Мы подхватываем тоном выше:
– Мы по морю плывём и сети везём!
И уже дружно поём вместе:
В море скорей, рыбаки!
К берегу, пенясь, катит прилив.
Волна захлёстывает островки,
Баюкая лодку в объятьях своих.
Сельские девы, покиньте свой дом.
По гальке к морю бегом.
По Адриатике мы поплывём
И сети в баркас возьмём.
Мы по морю плывём и сети везём…
– Помнишь, Люс, на этом самом месте Мари Белом неизвестно почему всегда пела на два тона ниже. Она уже за десять тактов до этого начинала дрожать, но песню это не портило. Припев!
Ночь прохладна, тиха,
Ждёт хороший улов рыбака.
Гребите, не стоит ждать.
Спокойна морская гладь!
– А теперь, Люс, накатывает большой прилив!
Вот королевы дорады.
Которым мы все очень рады,
Каракатица проплыла
Среди зарослей серебра.
А нежная радужница
В ласковых волнах резвится
В своём голубом корсаже.
Как богат наш улов!
Щедрых моря даров
Мы не ждали даже!
С увлечением, отбивая такт, мы допеваем до конца этот сногсшибательный романс и начинаем хохотать, как девчонки, ведь мы ими, в сущности, и остаёмся. Всё же от этих старых воспоминаний меня охватывает грусть; но разгулявшаяся Люс скачет на одной ножке, испуская радостные вопли, любуется на себя в зеркало «своего» трёхстворчатого шкафа…

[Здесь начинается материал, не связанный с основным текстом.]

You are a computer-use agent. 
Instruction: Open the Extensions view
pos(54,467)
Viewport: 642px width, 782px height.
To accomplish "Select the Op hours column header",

– Люс, ты не жалеешь о Школе?
– О Школе? Когда за обедом я вспоминаю о ней, я прошу налить мне ещё шампанского и так объедаюсь засахаренным печеньем, что того и гляди разболится живот, я хочу наверстать упущенное и вознаградить себя за всё. Знаешь, я ещё не совсем рассталась со Школой.
Я смотрю, как она досадливо машет рукой на двухстворчатую ширму из лакированного дерева и шёлка, которая немного загораживает небольшую парту – скамья со спинкой, крышка стола, точь-в-точь как в Монтиньи, вся в чернильных пятнах, там валяются учебники грамматики и арифметики. Я подбегаю к парте, открываю тетради, заполненные аккуратным детским почерком Люс.